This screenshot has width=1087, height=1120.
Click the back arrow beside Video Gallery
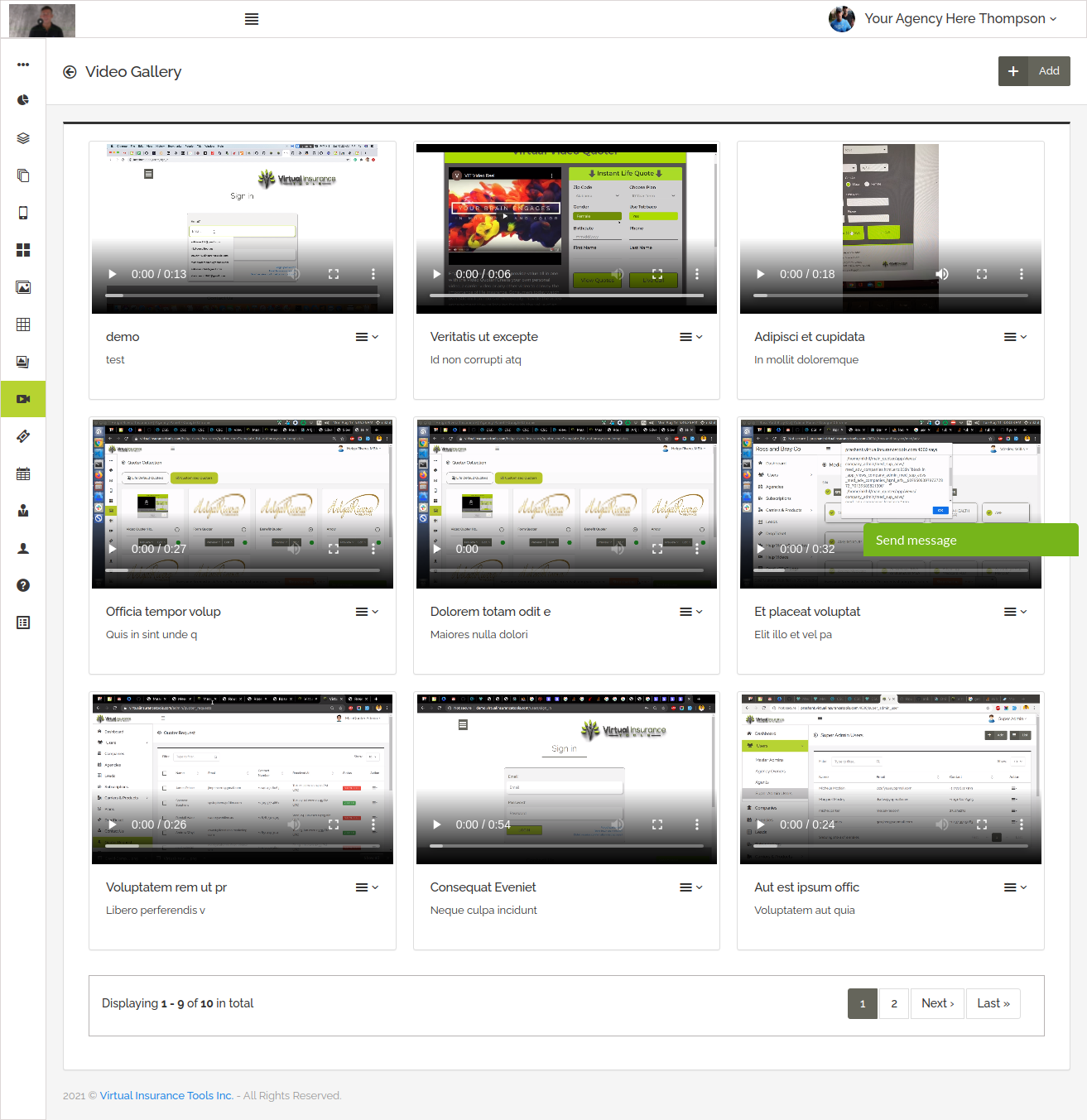(70, 72)
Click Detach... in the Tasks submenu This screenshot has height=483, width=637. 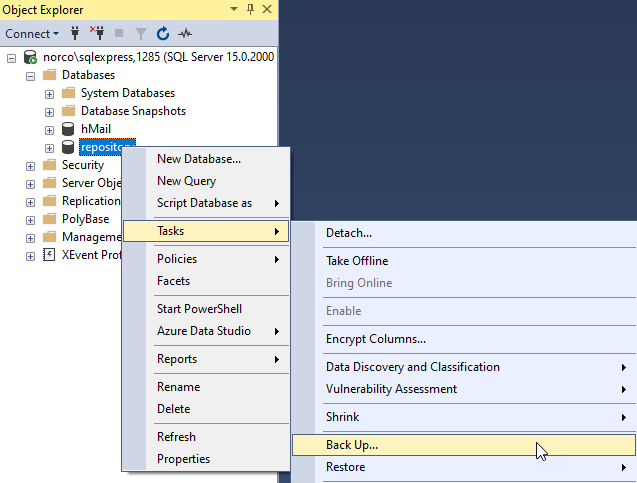point(349,233)
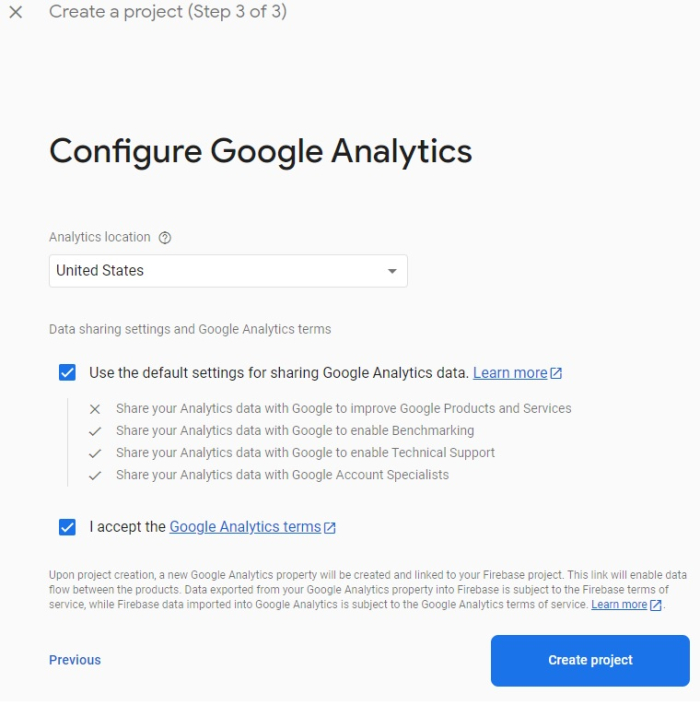Click the checkmark icon beside Account Specialists
The image size is (700, 717).
point(95,475)
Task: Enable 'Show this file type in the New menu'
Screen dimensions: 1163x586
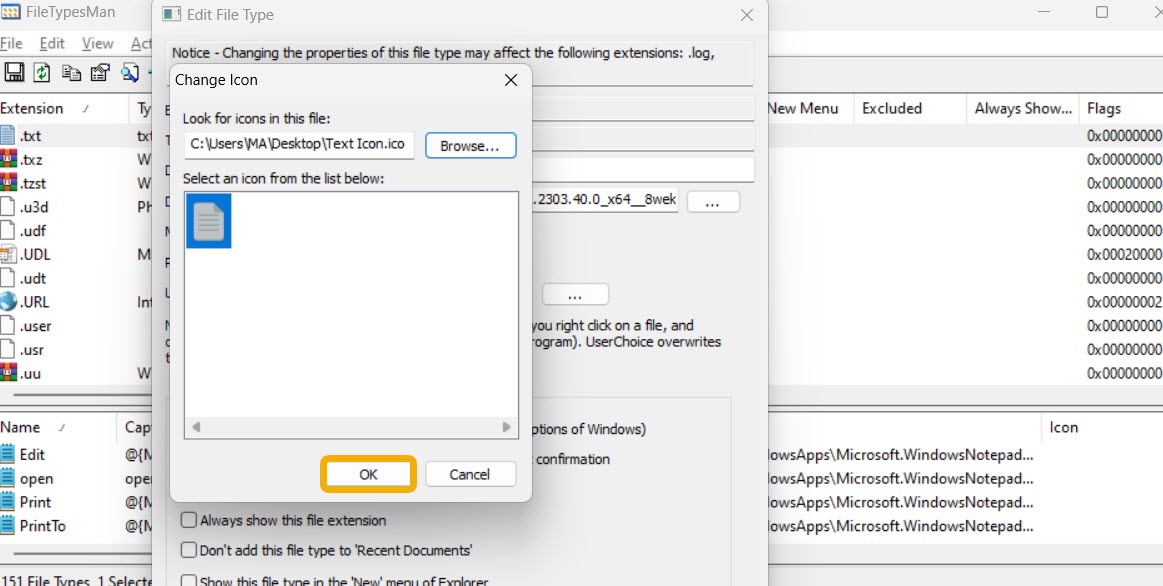Action: (188, 580)
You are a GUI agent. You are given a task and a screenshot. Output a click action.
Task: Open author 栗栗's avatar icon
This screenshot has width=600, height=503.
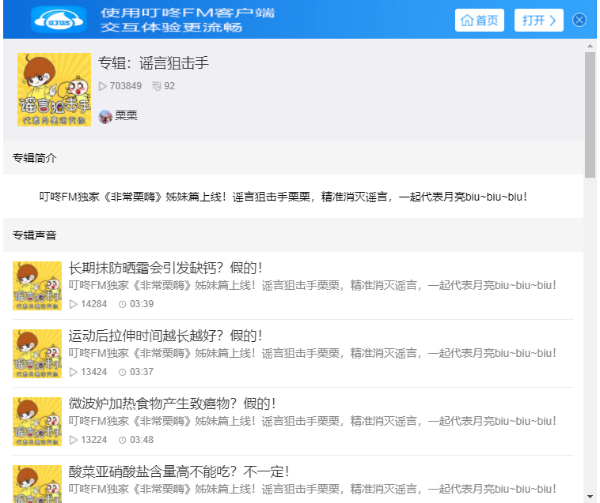point(105,116)
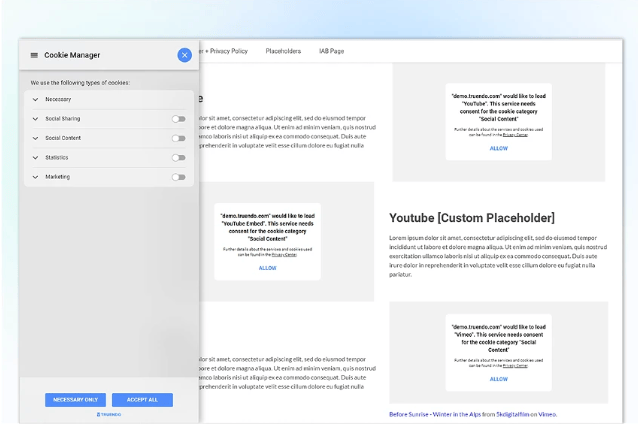
Task: Expand the Social Sharing chevron
Action: (36, 119)
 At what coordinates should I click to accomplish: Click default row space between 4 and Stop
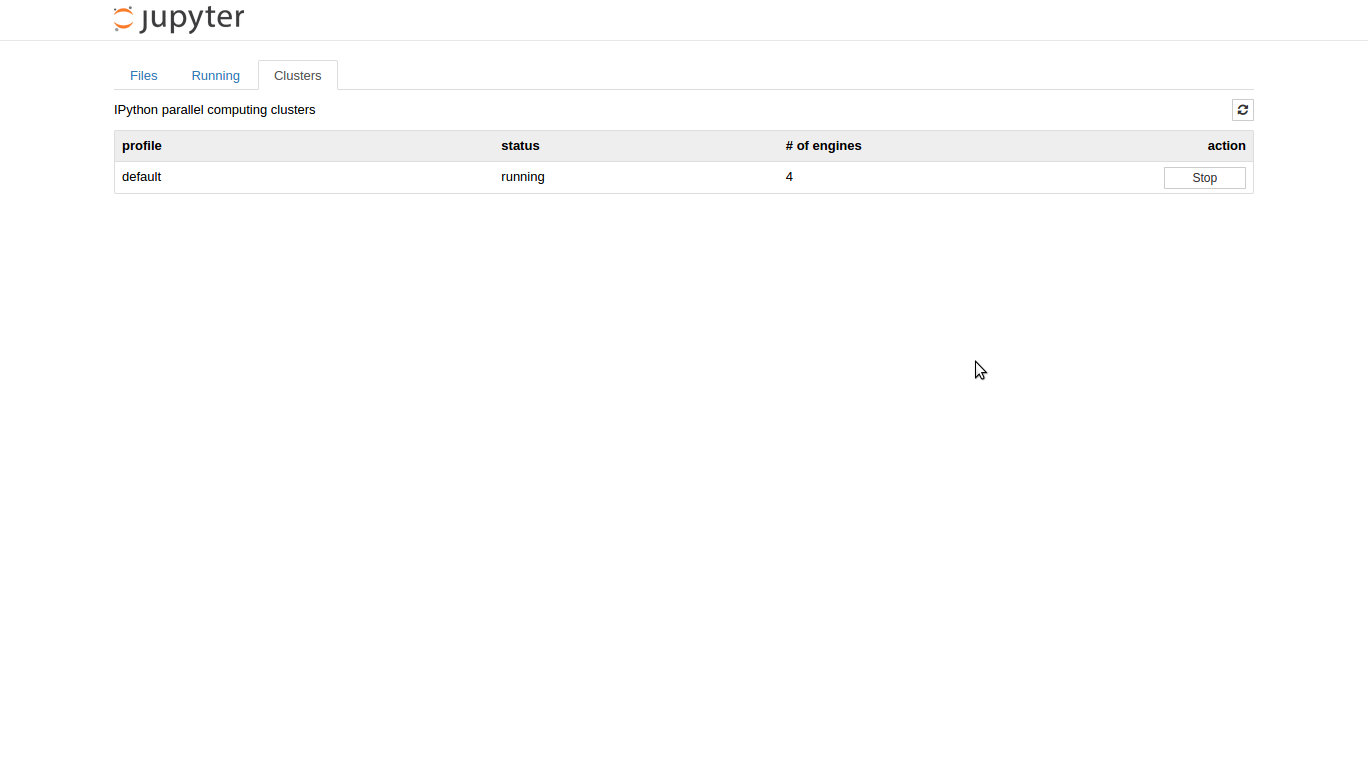point(980,177)
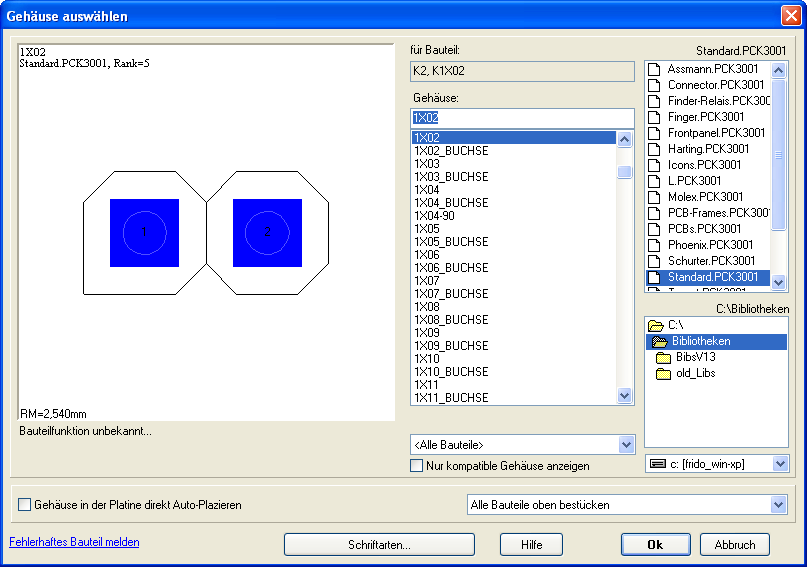Select the old_Libs folder icon
807x567 pixels.
[663, 373]
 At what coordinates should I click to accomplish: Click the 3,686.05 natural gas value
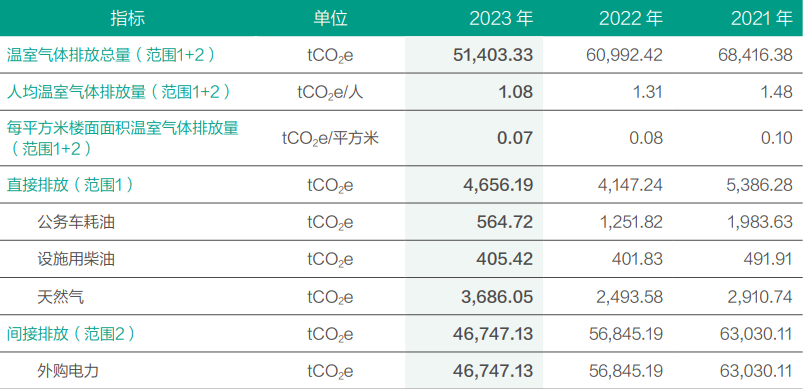pyautogui.click(x=497, y=296)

☆ ☆ ☆ ☆ ☆ ☆ ☆

> [Exercise objective]: To complete this exercise, repeat exactly the lines above from the one holding "Task: Enable 'Show" to the end of the listing, both included, and leave the pictures out.

> [Exercise answer]:
Task: Enable 'Show this file type in the New menu'
Screen dimensions: 1163x586
Action: (188, 580)
You are a GUI agent. You are given a task and a screenshot. Output a click action.
Task: Open author 栗栗's avatar icon
This screenshot has width=600, height=503.
point(105,116)
Task: Expand the Social Sharing chevron
Action: (36, 119)
 At what coordinates should I click to accomplish: Click default row space between 4 and Stop
point(980,177)
Select the old_Libs folder icon
807x567 pixels.
[663, 373]
 At what coordinates should I click to accomplish: Click the 3,686.05 natural gas value
pyautogui.click(x=497, y=296)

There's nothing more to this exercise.